Artigo compartilhado do site do JORNAL DO DIA, de 28 de janeiro de 2023
João com um olho só
Por Rian Santos (riansantos@jornaldodiase.com.br)
O jornalista Antonio Passos, habitué desta página, testemunhou de perto a ascensão e o ocaso da Folha da Praia. Trata-se, aqui, do periódico capaz de renovar a linguagem jornalística e até literária da aldeia-obra e graça do poeta Amaral Cavalcante.
No artigo publicado abaixo, com exclusividade, por este Jornal do Dia, Passos se atém à fauna que fez a fama rebelde do periófico. Uma delícia.
Quando a Folha da Praia agitou as areias da Atalaia no início dos anos 1980 o humor era o tempero. Certo dia, já cambaleantes a irreverência e a leveza que fizeram a boa fama do jornal, pintou por lá uma joia bruta. Transpirando lama dos mangues e atraído por um anúncio de teste para desenhista, entrou pela porta da saleta apinhada de papel e gente o “olhar concupiscente” (assim o batizou o velho Amaral) de Clóvis Bomfim. Depois também chamado internamente – pelo prazer que dava ouvir aqueles dois nomes juntos – Bomfim Filho.

Itens fornecidos.

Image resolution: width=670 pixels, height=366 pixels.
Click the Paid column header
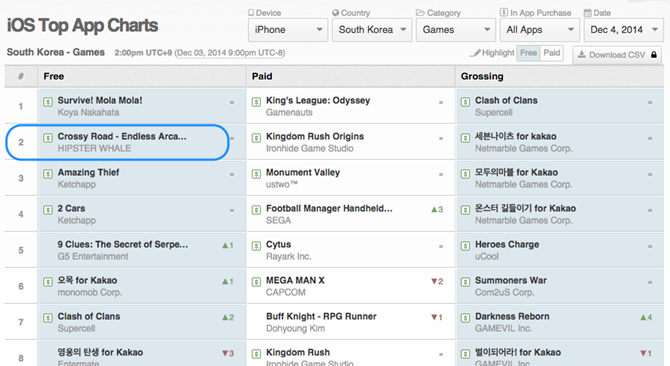(x=262, y=76)
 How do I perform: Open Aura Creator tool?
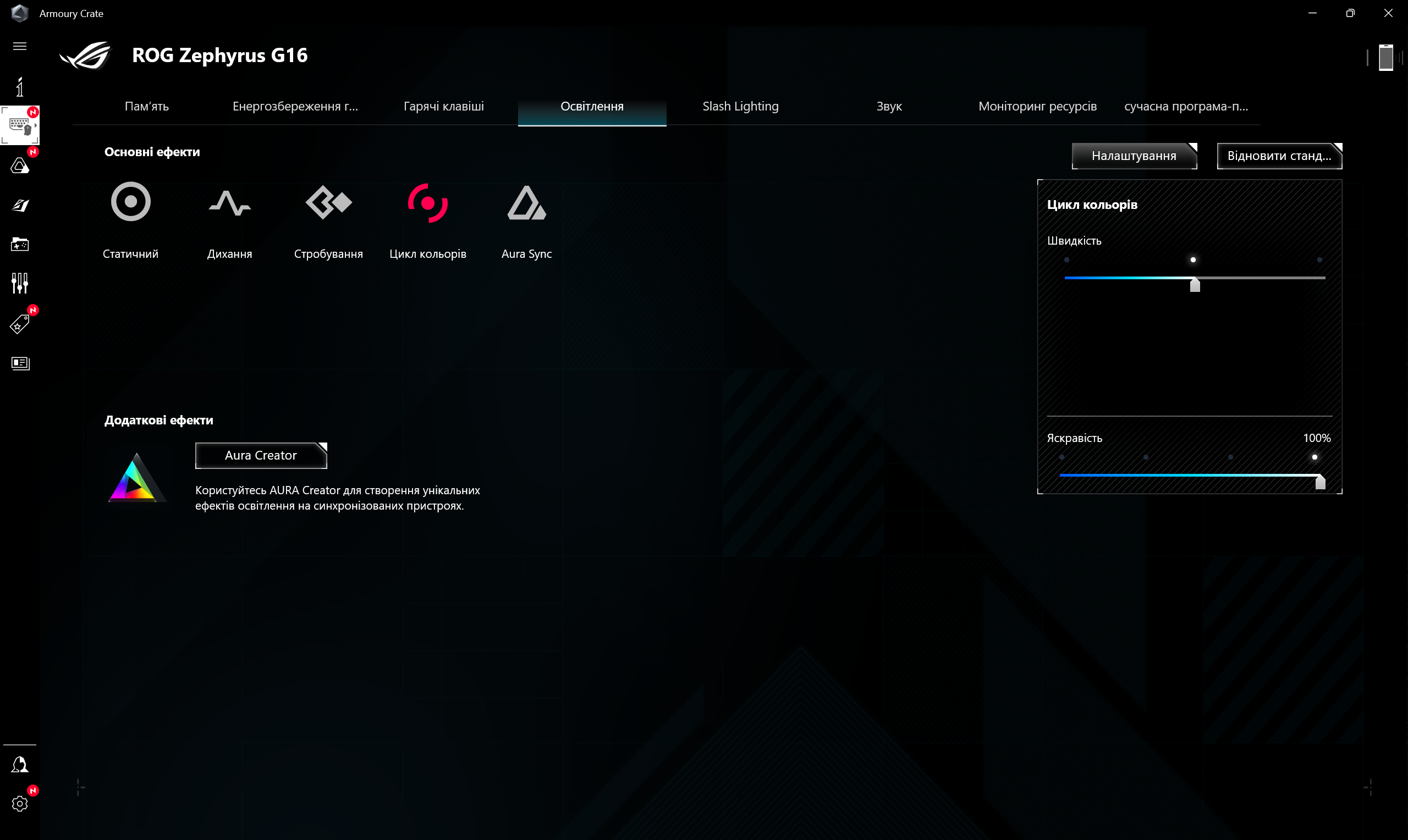point(260,455)
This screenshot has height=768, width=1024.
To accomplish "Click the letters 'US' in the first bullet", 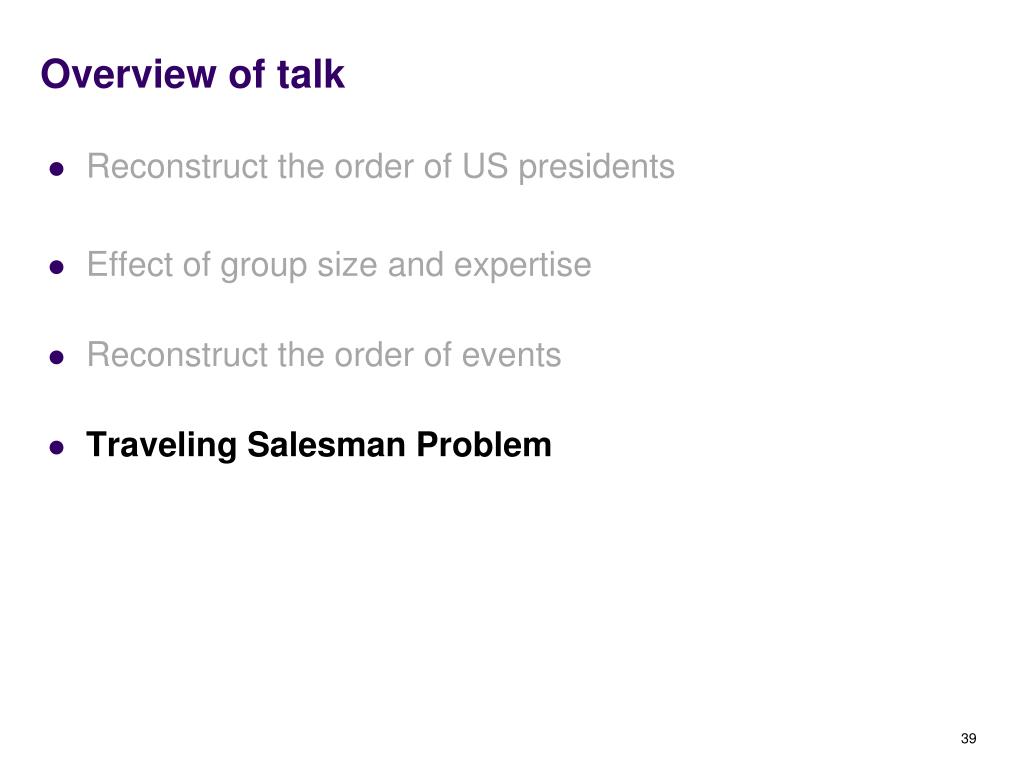I will (x=485, y=167).
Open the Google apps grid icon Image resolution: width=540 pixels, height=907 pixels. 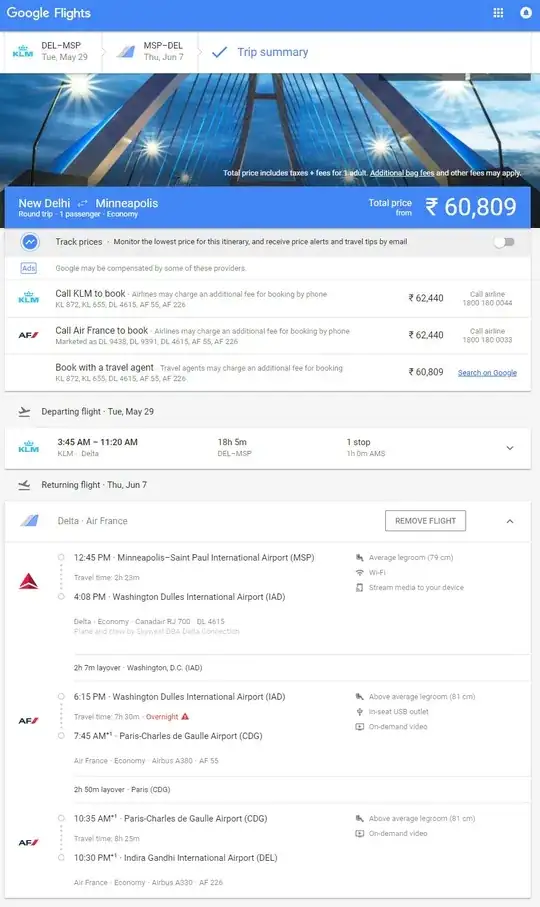point(498,13)
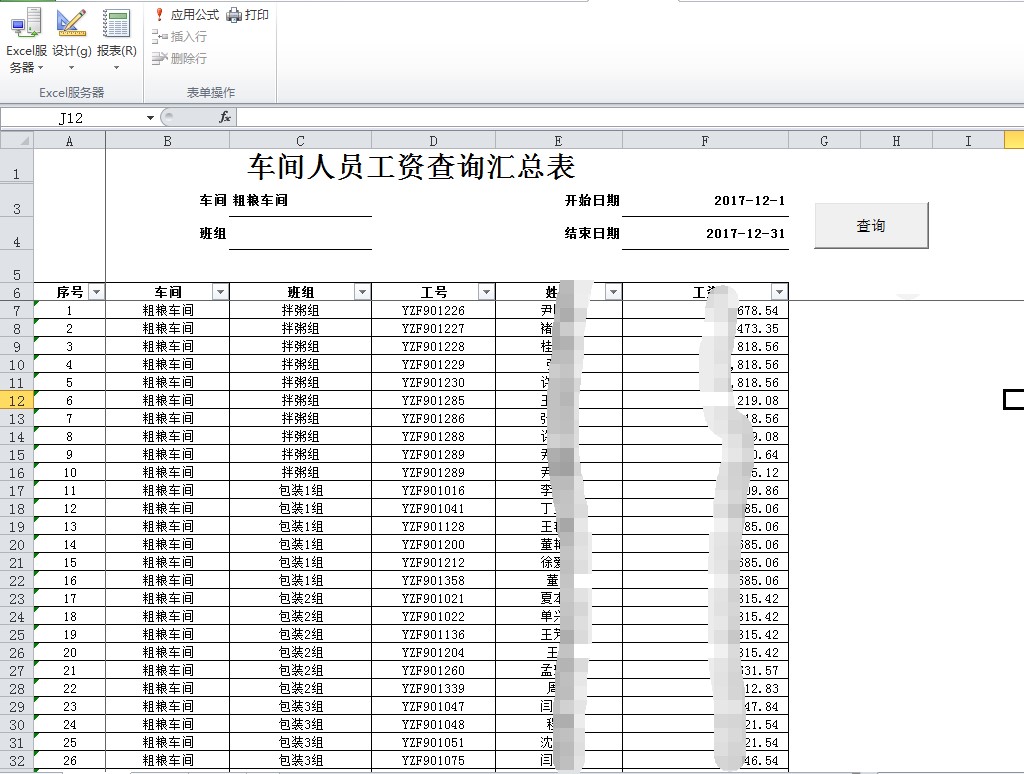Viewport: 1024px width, 774px height.
Task: Click the fx insert function icon
Action: pos(225,117)
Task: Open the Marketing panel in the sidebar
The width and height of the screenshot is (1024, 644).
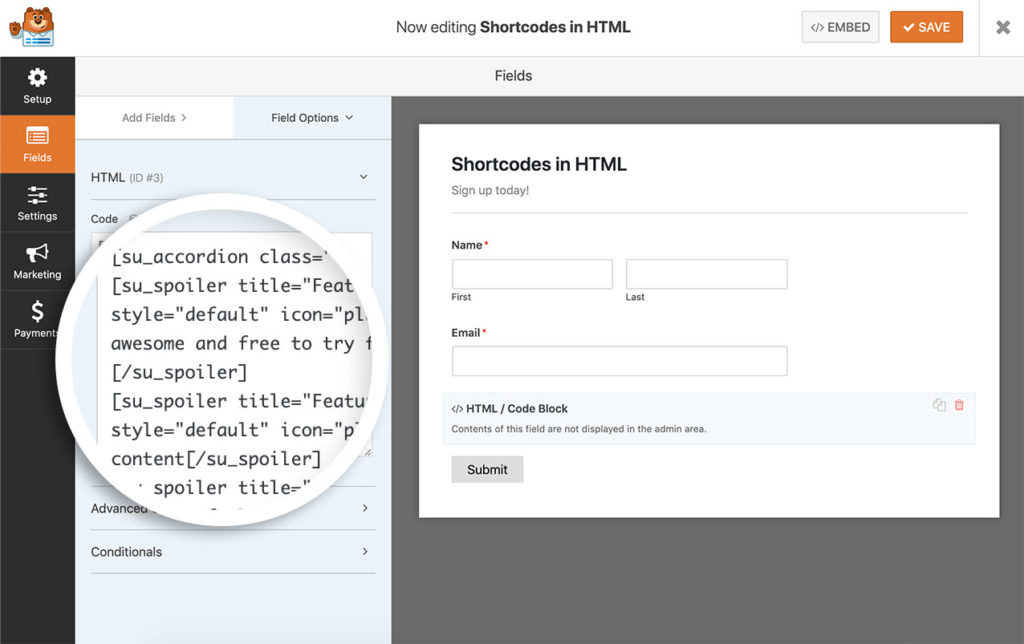Action: 37,260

Objetivo do exercício.
Retome o artigo sobre a Folha da Praia logo após a última frase apresentada e prossiga com o relato.

Resposta do exercício.
O menino de Santo Amaro das Brotas logo se tornou titular absoluto para qualquer rabisco… Foi quando chegou anunciada, nos olhos tilintantes e no sorriso maroto do editor, a notícia da venda de uma página inteira na qual deveria ser estampado o rosto do então governador João Alves Filho, provavelmente com uma mensagem de feliz aniversário…
Entre um traço e outro a feição do homenageado foi surgindo no papel de modo que, a certa altura, faltava apenas o olho direito… A Folha se arrepiou toda… Alguém arrancou o desenho do bireaux de Bomfim, pulou para junto do gato mestre e disse: – Genial…!
– O quê? Perguntou um Amaral estupefato.
– Está pronta a página! Vamos publicar assim, com o governador sem um olho e com o título: “Em terra de cego quem tem um olho é rei”.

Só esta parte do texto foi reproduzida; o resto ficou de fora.